Measuring bacterial S‐acylation in Pseudomonas putida

Abstract

In eukaryotes, reversible palmitoylation of cysteine residues via a thioester linkage allows dynamic shuttling of proteins between intracellular compartments. Regulation of protein localization by palmitoylation is involved in key cellular processes including cell signaling, ion transport, and neuronal communication. These dynamic cycles of palmitoylation and depalmitoylation are controlled by two classes of cellular enzymes, protein acyl transferases and acyl‐protein thioesterases. While bacterial proteins are S‐acylated and homologues of human acyl protein thioesterase are present in many gram‐negative bacterium, dynamic cycles of S‐acylation have not been observed in prokaryotes.
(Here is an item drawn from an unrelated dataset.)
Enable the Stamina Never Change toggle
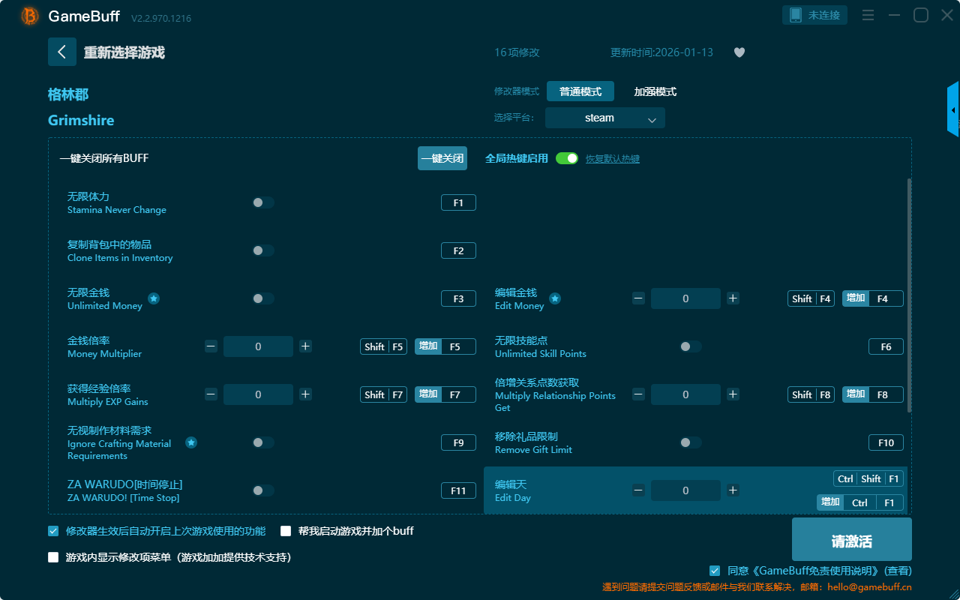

In this study, we utilized azide mimics of palmitic acid to measure the level of protein S‐acylation in Pseudomonas putida. S‐acylated proteins were then detected by click chemistry using either biotin or fluorophore labeled alkynes. Specific S‐acylated proteins were identified in P. putida and their identities are currently being confirmed. Using deletion strains for potential bacterial palmitoylation machinery, we plan to search for proteins that regulate levels of S‐acylation in P. putida. Funding provided by Butler University Holcomb research fund.